On stores running this quarterly test, restoration time drops from 6-8 hours to 1-2 hours within a few iterations. And gaps (missing table, wrong permission, corrupted file) are detected before the incident, not during.
Our dfbackup module: turnkey backups
Implementing this strategy by hand requires maintaining a dump script, an encryption system, rotation, and uploading to S3 storage. Our dfbackup module for PrestaShop 8 and 9 packages the whole stack:
- Scheduled DB + files backup via cron, configurable interval (daily, weekly).
- AES-256 encryption with a separate key, storable off-server.
- Multiple destinations: S3 (and compatible: Wasabi, Backblaze B2, Scaleway), FTP/SFTP, Dropbox.
- Automated GFS rotation: per-tier configurable retention.
- 1-click restoration from the BO, with optional staging.
- Notifications by email or webhook on failure or success.
- Detailed logs for each backup (size, duration, verification hash).
- Multi-shop, multi-language, with differentiated retention per scope.
For €129, you install a GDPR-compliant, industrialised backup strategy, without depending on your host.
How much it costs not to be backed up
On a store generating £80K monthly revenue, a 48-hour outage costs directly £5,300 in lost revenue. Add indirect costs: lost customer reconquest, negative reviews on support, SEO impact if the outage lasts (Google may deindex if the site stays 404 for more than a few days), partner trust loss. Realistic total: £12,000 to £24,000 for a 48-hour outage. For a month of outage, we are talking about business viability.

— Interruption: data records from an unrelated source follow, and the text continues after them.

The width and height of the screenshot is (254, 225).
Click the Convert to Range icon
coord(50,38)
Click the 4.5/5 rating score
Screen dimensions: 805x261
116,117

The cost of a robust backup strategy: £100-150 for the module + £4-16/month for S3 storage. The cost/risk ratio is beyond debate.
FAQ
Are incremental backups sufficient?
Not alone. An incremental backup depends on the previous full backup. If the full backup is corrupted, the entire incremental chain is unusable. The rule: a weekly or monthly full backup, complemented by daily incrementals. Not the reverse.
How long should a restoration take?
Acceptable RTO depends on criticality. For an active e-commerce store: less than 4 hours for a full restoration is the target. Under 2 hours with a polished procedure and nearby storage. Beyond 8 hours, there is a strategy or tooling problem.

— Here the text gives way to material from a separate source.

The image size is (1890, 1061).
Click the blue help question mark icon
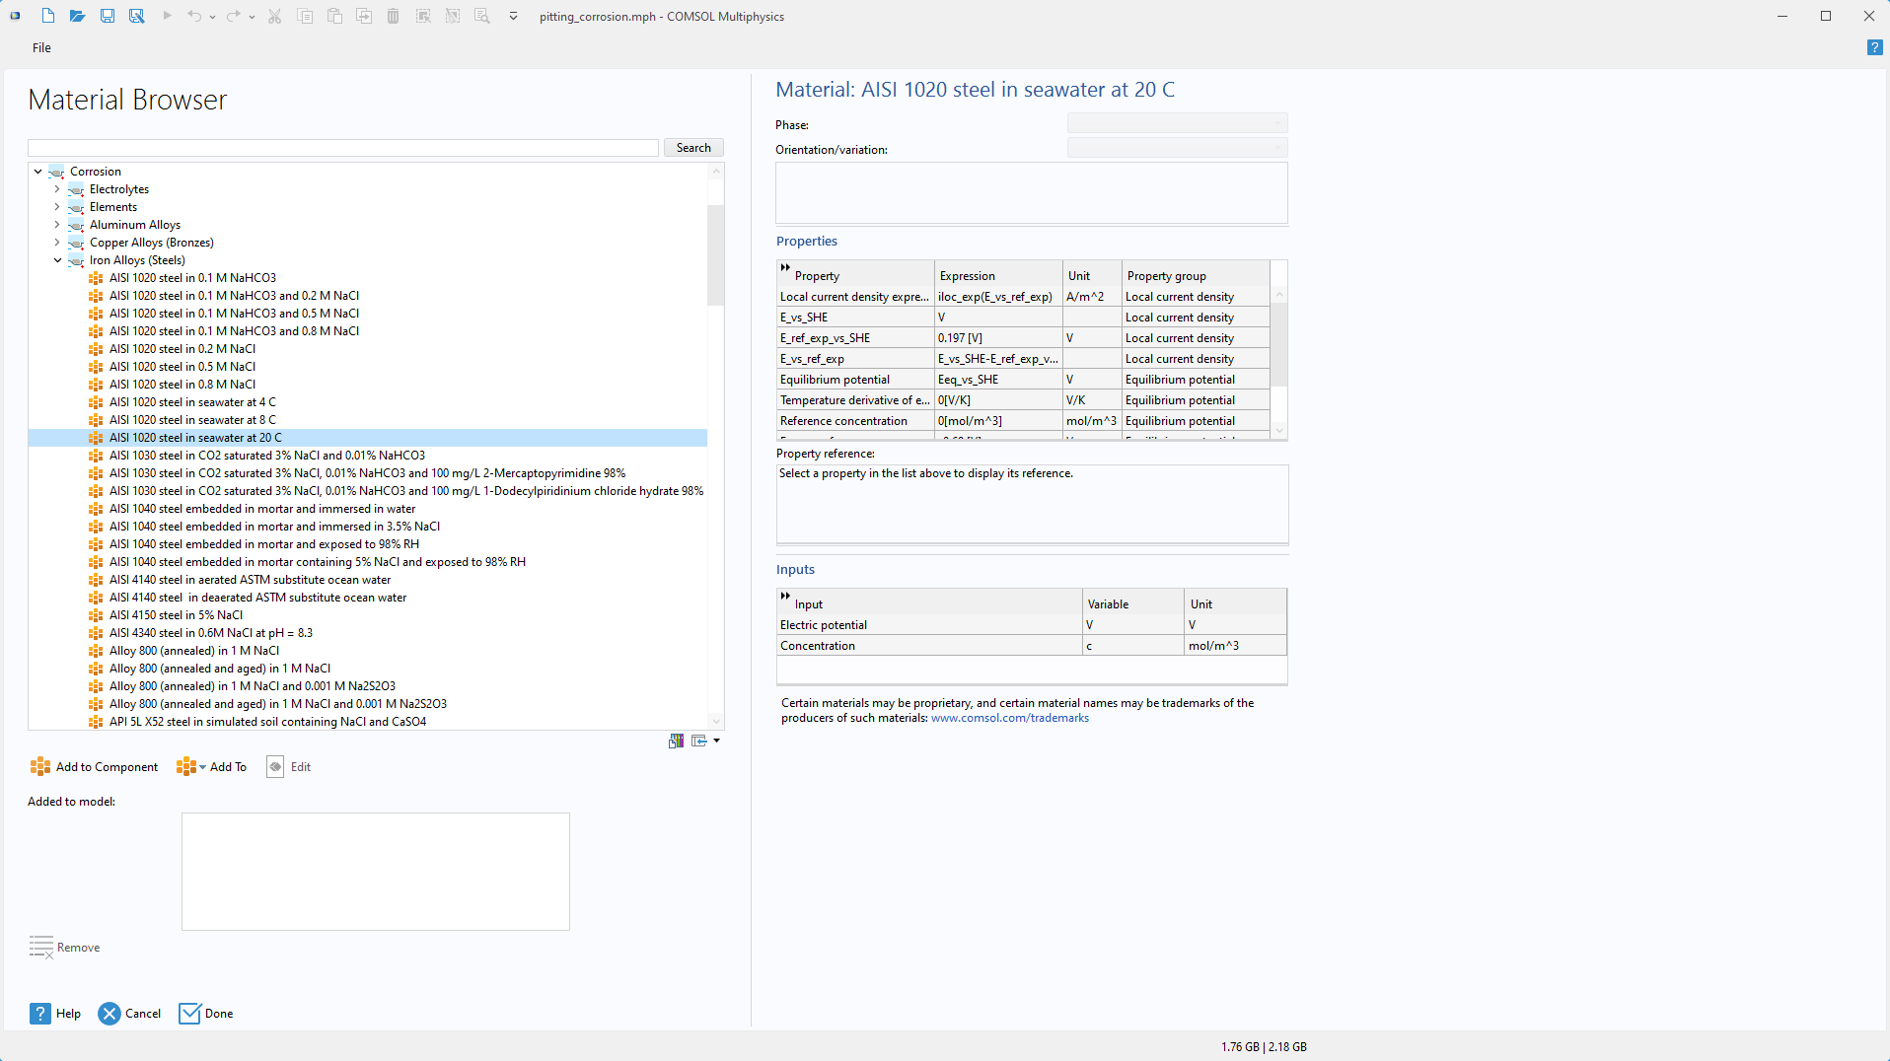(x=1874, y=47)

Should files and database be backed up together or separately?
Together, ideally within a tight time window (10-15 minutes). A desynchronised database and files (DB backed up in the morning, files in the evening) create restoration inconsistencies: products in the DB without images, invoices referenced but missing as files.
Is cloud storage (S3) GDPR-compliant?
Yes, if the provider is in the EU/UK or offers Standard Contractual Clauses (SCCs) for transfers outside the UK/EU. AWS, OVH Object Storage, Backblaze are compliant with appropriate config. Encryption before upload guarantees that even a compromised provider gives access to nothing usable.

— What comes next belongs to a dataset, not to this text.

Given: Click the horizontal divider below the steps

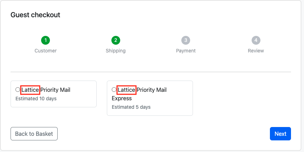Looking at the screenshot, I should pyautogui.click(x=151, y=72).
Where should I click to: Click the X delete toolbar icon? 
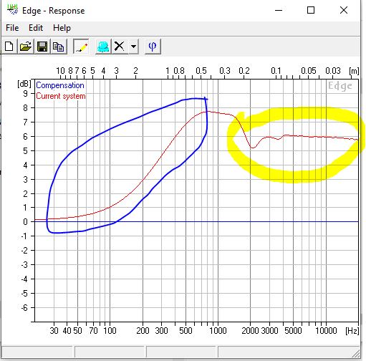click(x=120, y=47)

What’s the difference with real-time replication?
Replication (MySQL master-slave, for instance) protects against hardware failure, not against human errors or logical corruption. If a script deletes 10,000 products by mistake, the replica applies the deletion instantly. Versioned backup keeps a clean prior version. The two are complementary, not substitutable.
To go further
Backups are one link in a broader chain: security, monitoring, incident management. A well-backed-up but poorly monitored site still loses data between the incident and its detection.